A new deep learning, software coding application can help human programmers navigate the increasingly complex number of APIs, making coding easier for developers.
The system–called BAYOU–was developed by Rice University computer scientists, with funding from the US Department of Defense’s Defense Advanced Research Projects Agency (DARPA) and Google.
While the technology is in its infancy, it represents a major breakthrough in using artificial intelligence (AI) for programming software, and can potentially make coding much less time intensive for human developers. BAYOU essentially acts as a search engine for coding, allowing developers to enter a few keywords and see code in Java that will help with their task.
Researchers have tried to build AI systems that can write code for more than 60 years, but failed because these methods require a lot of details about the target program, making them inefficient, BAYOU co-creator Swarat Chaudhuri, an associate professor of computer science at Rice, said in a press release.

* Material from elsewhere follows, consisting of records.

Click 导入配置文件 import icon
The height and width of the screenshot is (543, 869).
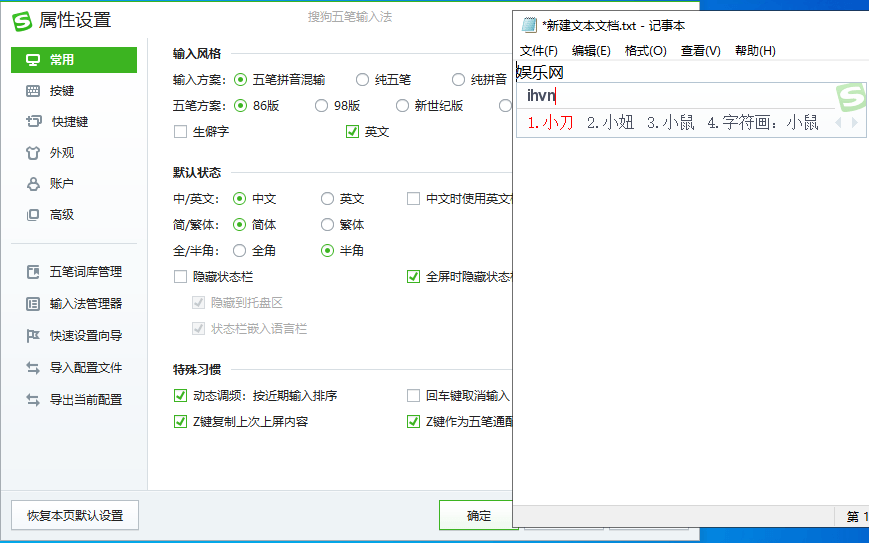(x=33, y=368)
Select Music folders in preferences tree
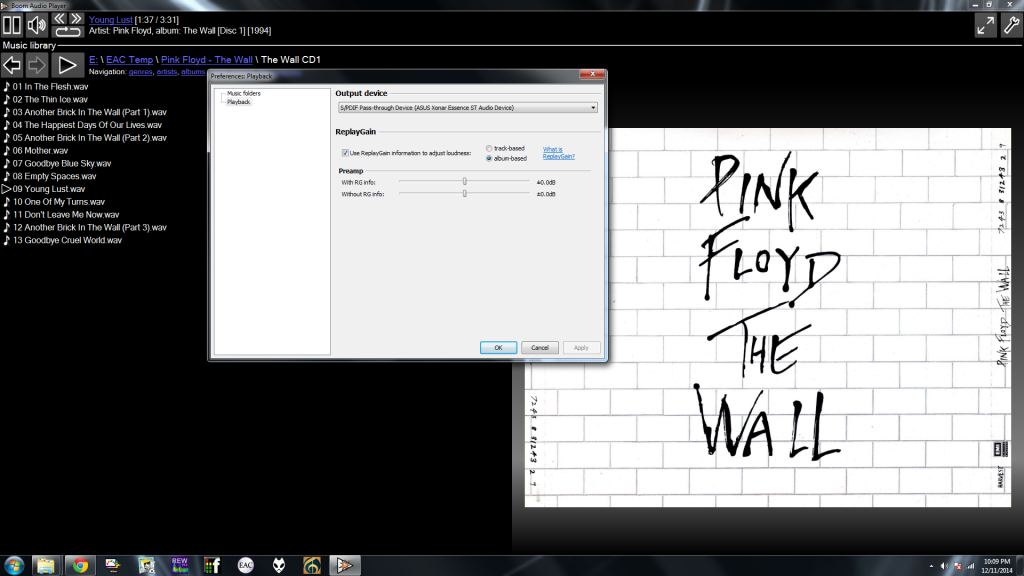The image size is (1024, 576). [243, 93]
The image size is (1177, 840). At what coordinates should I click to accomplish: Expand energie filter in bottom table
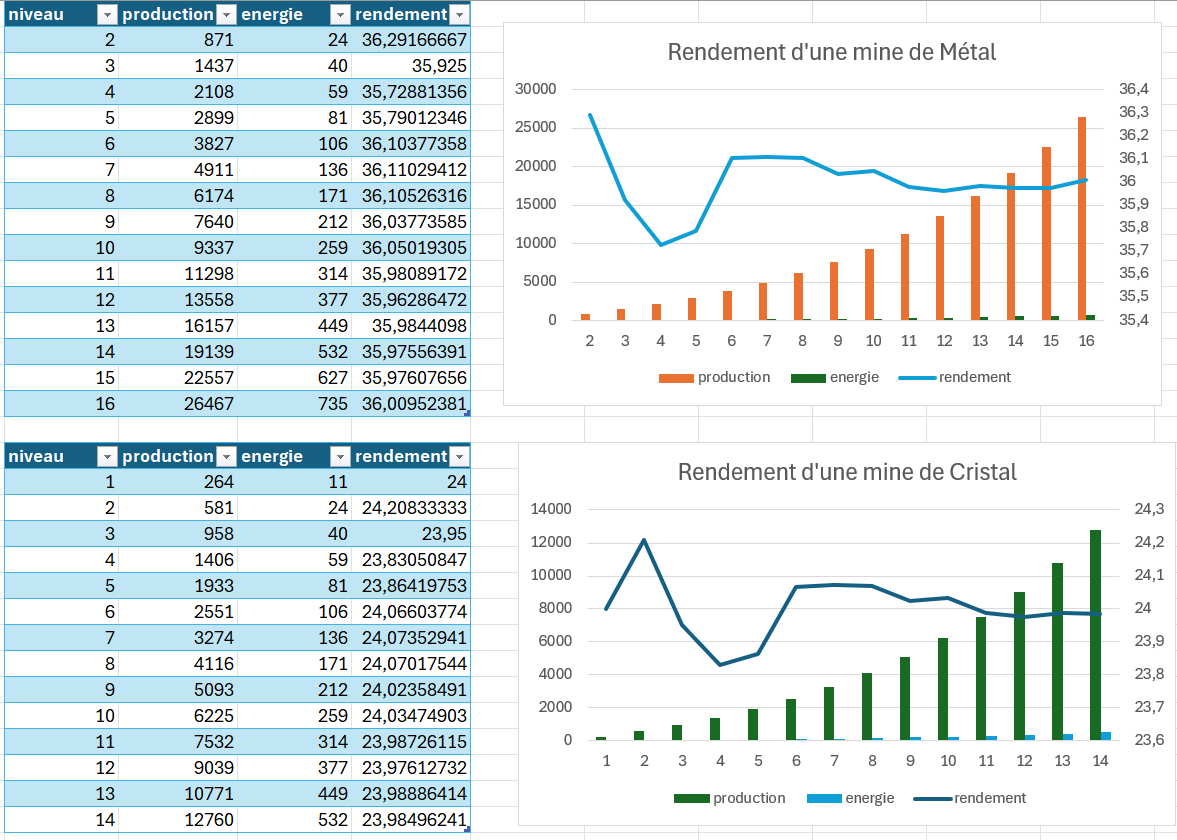point(340,457)
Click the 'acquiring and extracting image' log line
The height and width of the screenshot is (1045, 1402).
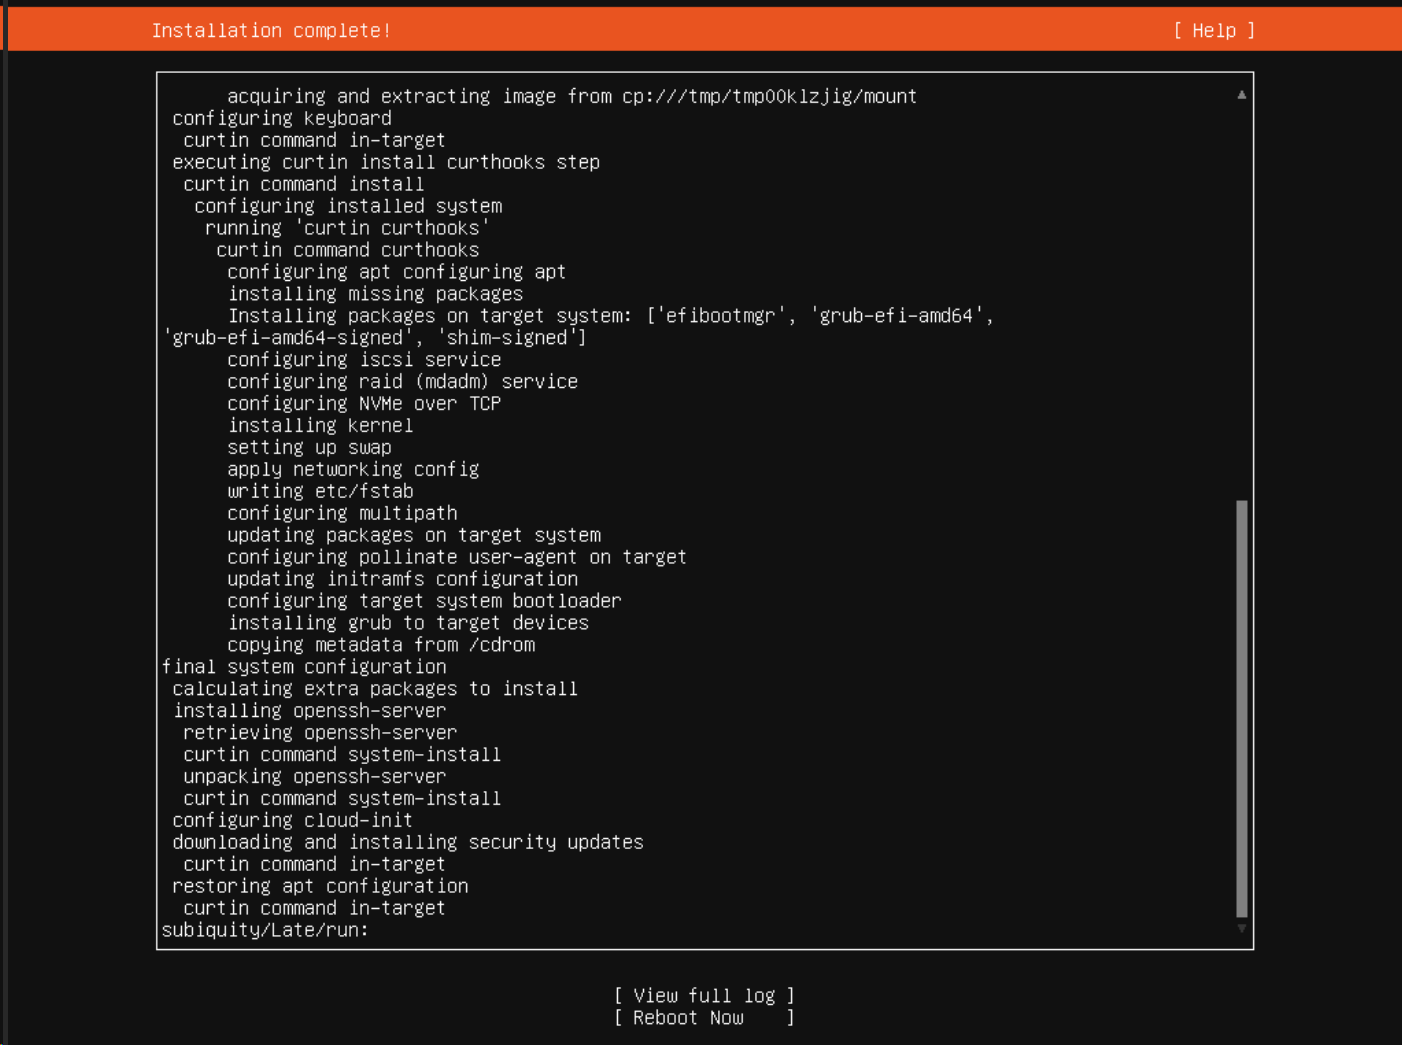[x=571, y=96]
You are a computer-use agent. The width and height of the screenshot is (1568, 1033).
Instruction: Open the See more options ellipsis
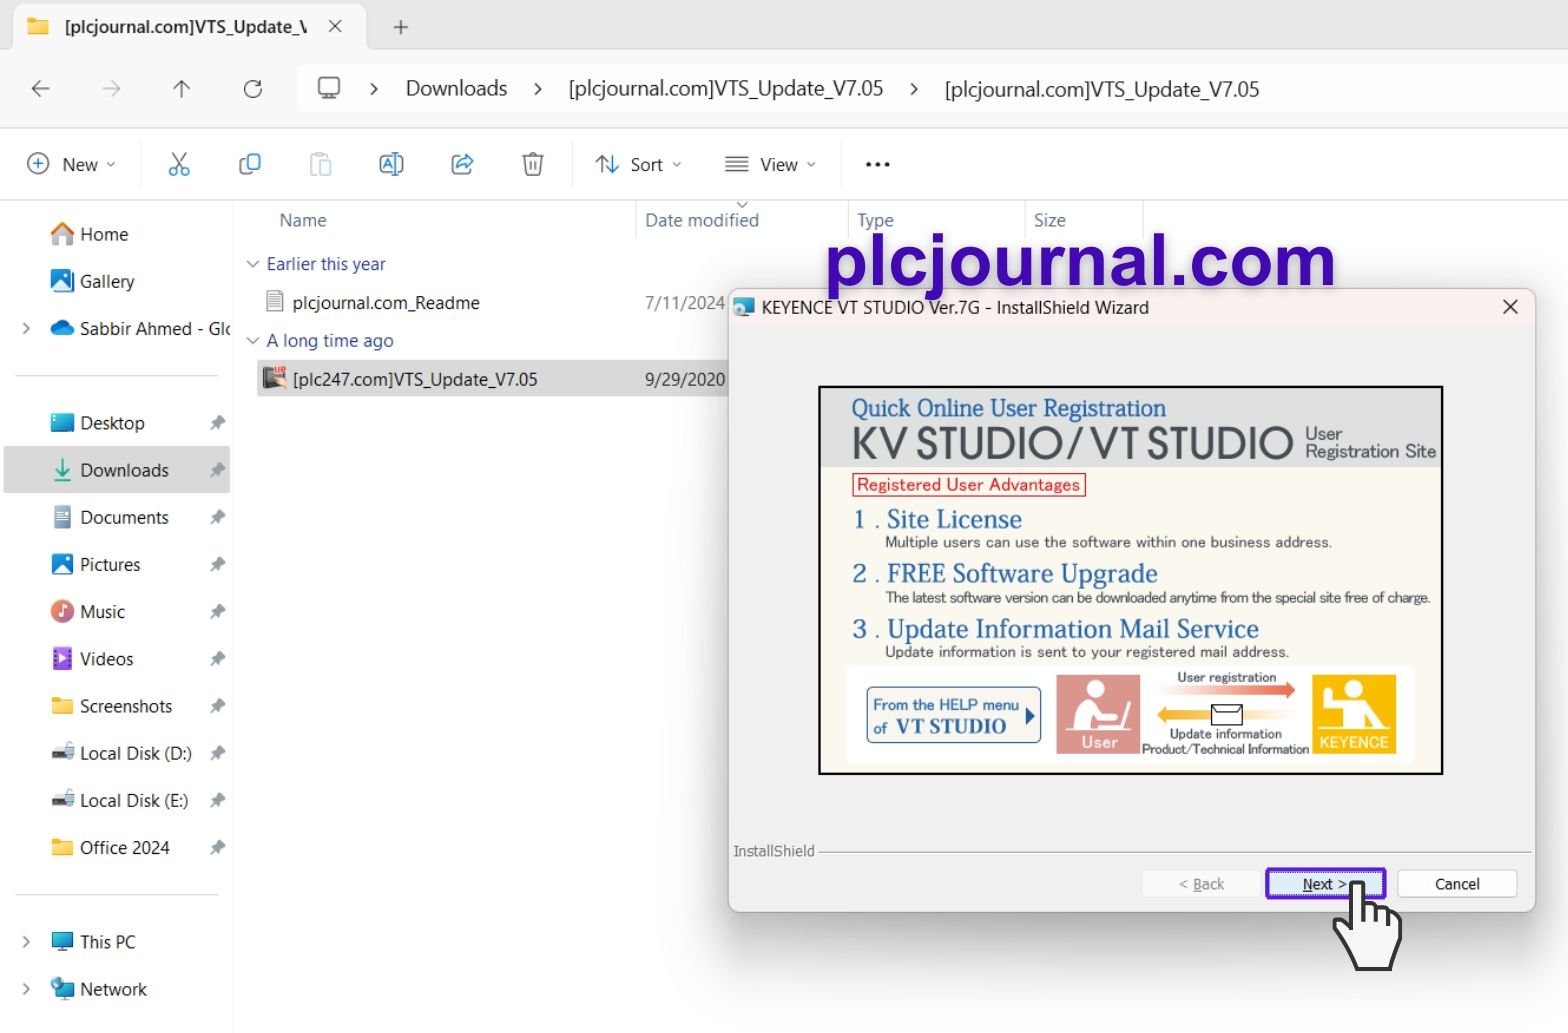tap(877, 164)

SEE: IT leader’s guide to the future of artificial intelligence (Tech Pro Research)
“Bayou is a considerable improvement,” Chaudhuri said in the release. “A developer can give Bayou a very small amount of information — just a few keywords or prompts, really — and Bayou will try to read the programmer’s mind and predict the program they want.”
BAYOU trained itself by studying millions of lines of human-written Java code from GitHub, and draws on that to write its own code, according to the release. It is based on a method called neural sketch learning, which trains an artificial neural network to recognize high-level patterns in hundreds of thousands of Java programs.
The system can generate API idioms, or snippets of code that use APIs, in Java, according to its website.
“Modern software development is all about APls,” BAYOU architect Vijay Murali, a research scientist at Rice lab, said in the release. “There are hundreds of APIs, and navigating them is very difficult for developers. They spend lots of time at question-answer sites like StackOverflow asking other developers for help.”
Now, developers can ask BAYOU these questions, and receive an immediate response. “Users can specify programming tasks within their code by issuing a query to Bayou about the kind of program that will likely solve the tasks,” the BAYOU website stated. “Bayou’s job is to use the user’s code and the query in order to generate the right program for the task.”